We were moving steadily up through the spellbound Marshyangdi gorge. The original plan was to take the upper Pisang trail, wherefrom mighty views may be seen towards the lofty, snow-capped peaks of Annapurna. However the mist did not allow of anything exceeding the range of a few meters to be seen, thus we decided to move along the lower Pisang trail and save some way instead.
By afternoon we were ambling through the gorgeous Manang Valley, approaching Manang village. Some great portions of sky cleaned suddenly up upon us getting there. Glorious sunlight was diffused into the valley, and we got to witness images of affable beauty, from the ones that, passing through the eyes, get instantaneously imprinted into the very core of one’s soul, never to be erased. Grass, bush, the few trees, birds and every conscious being that happened to have come alive inside that valley, seemed to be bearing a refined emotion, identical to my very own. With some imagination, you could even discern the water molecules consisting Marshyangdi River interacting to each other in mirthful, vivid patterns, charged by the augmented sun’s energy. Some rock pillars, resembling gargantuan termite mounds were defining the valley’s north end. And the distant, inaccessible, formidable peaks of Annapurna to the south, were playing seek and hide among the white, purple, orange and red clouds.
The sun was lost and they valley abandoned to outright darkness by the time we finally reached Manang. That was a much larger village than what I could have expected, almost a town. A great number of guesthouses, trekking gear shops, and even European bakeries were to be found there. Despite the broad competition, I found it very difficult to bargain with the guesthouse-keepers. I had tried my chances in several places, achieving nothing but a tiny discount for the room only. It was thanks to Maral we finally got a free room plus food discount on her first attempt to do the talks instead of me. (Negotiating surely is a woman business!)
That was it pretty much about the first leg of the trip. New adventures and deep excitement were awaiting us from now on, up there, in the world of the soaring Himalayas we were to head to the next day.
Day 5, from Manang to Tilicho Lake Base Camp
“Holy fu✗✗ing cow!” thought I, out of overwhelming excitement, as soon as I exited to the guesthouse’s porch to drink my tea and smoke a fag, that morning in Manang. It was our fifth day trekking around Annapurna, and my mood had by now become habituated to the gloomy weather which generally dominated the skies throughout these first days of the trip. But now, finally, the sky upon Annapurna had adopted a new, bright, glorious mood.
The sun had just risen over the eastern ridges and was diffusing blinding light through the immaculately blue sky prevailing over the Manang Valley. So, adopting ourselves the mirthful mood of that morning, we started on our way towards the highest lake in the world.

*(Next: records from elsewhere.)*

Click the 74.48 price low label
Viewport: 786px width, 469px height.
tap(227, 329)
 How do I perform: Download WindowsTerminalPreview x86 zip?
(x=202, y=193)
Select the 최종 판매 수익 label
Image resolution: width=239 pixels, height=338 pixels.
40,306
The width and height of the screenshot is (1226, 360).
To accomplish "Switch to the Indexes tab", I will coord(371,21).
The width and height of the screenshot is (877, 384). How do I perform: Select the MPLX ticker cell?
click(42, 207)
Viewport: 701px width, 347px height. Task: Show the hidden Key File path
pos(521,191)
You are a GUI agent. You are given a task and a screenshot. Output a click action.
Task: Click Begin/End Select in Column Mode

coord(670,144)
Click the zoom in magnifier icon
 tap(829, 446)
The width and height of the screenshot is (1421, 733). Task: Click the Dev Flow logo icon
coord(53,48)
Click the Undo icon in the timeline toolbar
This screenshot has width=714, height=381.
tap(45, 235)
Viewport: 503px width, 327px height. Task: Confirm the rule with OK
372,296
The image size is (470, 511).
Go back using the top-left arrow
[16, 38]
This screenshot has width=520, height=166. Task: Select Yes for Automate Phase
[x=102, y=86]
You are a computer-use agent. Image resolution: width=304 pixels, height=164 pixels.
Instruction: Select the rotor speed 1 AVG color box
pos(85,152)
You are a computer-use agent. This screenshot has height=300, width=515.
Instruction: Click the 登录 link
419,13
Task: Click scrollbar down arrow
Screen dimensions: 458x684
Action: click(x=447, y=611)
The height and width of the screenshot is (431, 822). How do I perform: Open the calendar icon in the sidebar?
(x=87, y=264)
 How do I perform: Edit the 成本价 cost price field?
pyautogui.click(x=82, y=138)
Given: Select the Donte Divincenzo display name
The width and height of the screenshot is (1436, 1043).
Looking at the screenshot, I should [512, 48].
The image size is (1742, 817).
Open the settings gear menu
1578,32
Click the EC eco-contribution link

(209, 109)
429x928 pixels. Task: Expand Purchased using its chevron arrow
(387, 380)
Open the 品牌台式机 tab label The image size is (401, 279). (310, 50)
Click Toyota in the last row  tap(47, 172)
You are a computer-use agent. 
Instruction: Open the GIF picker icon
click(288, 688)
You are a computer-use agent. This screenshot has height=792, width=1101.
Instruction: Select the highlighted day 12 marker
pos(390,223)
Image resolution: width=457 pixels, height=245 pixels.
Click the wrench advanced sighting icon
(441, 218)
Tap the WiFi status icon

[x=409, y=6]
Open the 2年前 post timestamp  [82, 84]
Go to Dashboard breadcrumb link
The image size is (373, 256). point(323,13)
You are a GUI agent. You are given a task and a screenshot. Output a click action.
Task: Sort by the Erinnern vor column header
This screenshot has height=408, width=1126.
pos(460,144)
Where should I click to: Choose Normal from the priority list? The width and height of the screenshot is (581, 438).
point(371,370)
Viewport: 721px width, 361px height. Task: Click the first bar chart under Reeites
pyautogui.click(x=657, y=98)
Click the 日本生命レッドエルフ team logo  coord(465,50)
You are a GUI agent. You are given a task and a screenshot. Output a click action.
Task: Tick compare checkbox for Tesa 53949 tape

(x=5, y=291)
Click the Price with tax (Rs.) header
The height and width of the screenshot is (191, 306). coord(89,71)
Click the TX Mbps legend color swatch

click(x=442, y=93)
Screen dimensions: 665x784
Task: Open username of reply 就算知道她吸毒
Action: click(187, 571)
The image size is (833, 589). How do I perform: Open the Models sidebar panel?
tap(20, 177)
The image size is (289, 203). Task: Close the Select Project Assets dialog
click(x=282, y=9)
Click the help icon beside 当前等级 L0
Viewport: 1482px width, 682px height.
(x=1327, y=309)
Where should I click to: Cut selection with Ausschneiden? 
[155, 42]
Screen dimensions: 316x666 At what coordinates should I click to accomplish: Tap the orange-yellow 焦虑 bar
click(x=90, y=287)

After we had lost Kasper the day before, having seen no sign of him whatsoever, I was doubting we were going to see him again throughout the trip. But we did, this morning already. It was due to that cinnamon roll I’d spotted displayed at a bakery’s showcase the evening before, that we decided to get back down to the other edge of the village, before heading up towards Tilicho Lake. And right there, at the same bakery, was our friend Kasper. He was teamed up with a group of English trekkers he met, and they were also about to start to the lake soon. We agreed to find each other at some point along the trail, and, me and Maral, started ambling upwards.
Leaving Manang behind, we found ourselves moving along the gorgeous bank of Marshyandi, right near its headwaters. The trail soon turned steep, ascending straight to the 3700+ AMSL Khangsar village. Passing through the village, we stopped soon after it under a lonely tree, to enjoy the marvelous views and the cinnamon rolls. That’s where Kasper and the rest caught up with us. We proceeded up all together, having plenty of talks and listening to high volume gangster rap from the mobile speaker one of the English guys was carrying with him. It was ok for a while, but I soon decided to run in front for some solitude.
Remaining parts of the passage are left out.